Estar o tempo todo disponível para as demandas dos outros causa muita ansiedade. Não é porque temos aplicativos de mensagens instantâneas que precisamos responder tudo na hora. Na realidade, o app te concede a flexibilidade de responder no momento mais oportuno para você. E como dizem, se for realmente urgente, você receberá uma ligação. Temos que mentalizar o seguinte: menos desespero para nos mostrarmos disponíveis e mais presença, por favor.

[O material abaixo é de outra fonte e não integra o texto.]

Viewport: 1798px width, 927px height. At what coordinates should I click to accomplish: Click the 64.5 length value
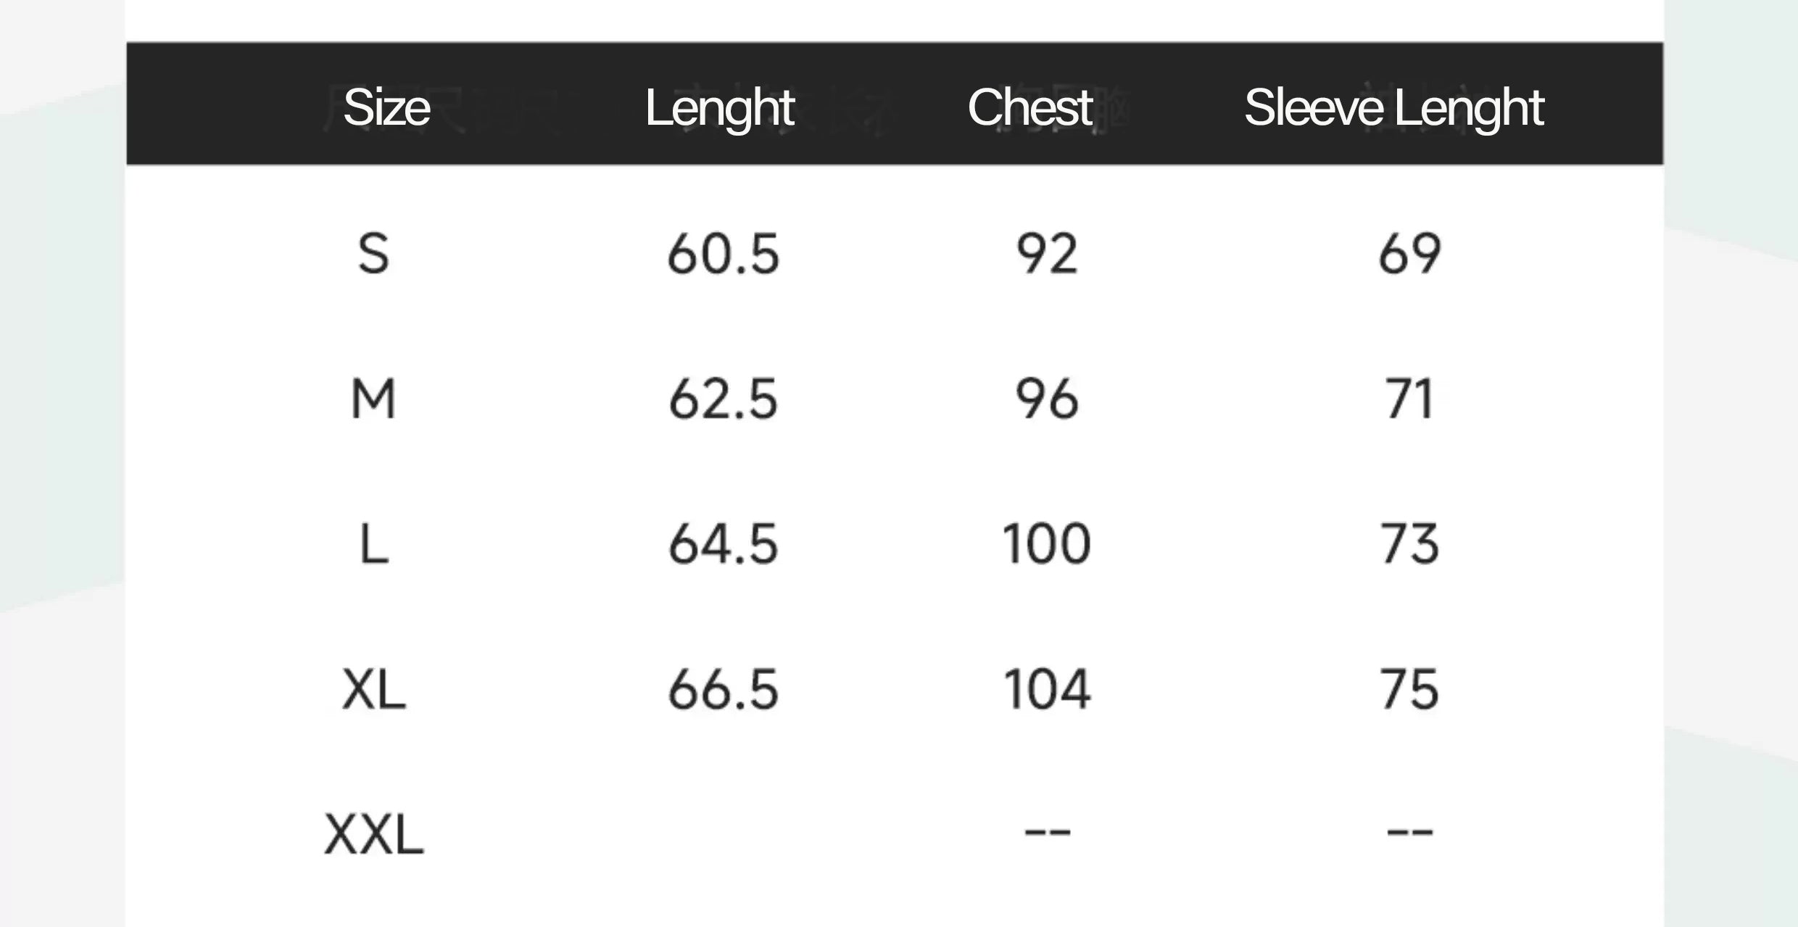click(x=723, y=545)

Com certeza sou mais integrada que apocalíptica

A tendência é estarmos cada vez mais conectados, pois a transformação digital está acontecendo diante dos nossos olhos. A internet das coisas está aí no nosso dia a dia e já temos até tapetinho de yoga inteligente, gerando dados sobre nosso desempenho durante a prática. E é nesse contexto que, para mim, é mais necessário cultivar clareza e intenção.

Clareza sobre como tudo isso impacta na minha saúde, energia, produtividade e bem estar, e intenção no uso positivo de tanta coisa boa que está aqui e que ainda está por vir. Eu realmente quero usufruir das benesses da Era digital em vez de deixá-la fazer uso de mim.

Topa fazer esse desafio? Quantas horas você permanece conectado? Sabe os efeitos que estar conectado provocam na sua vida?  Compartilha comigo nos comentários!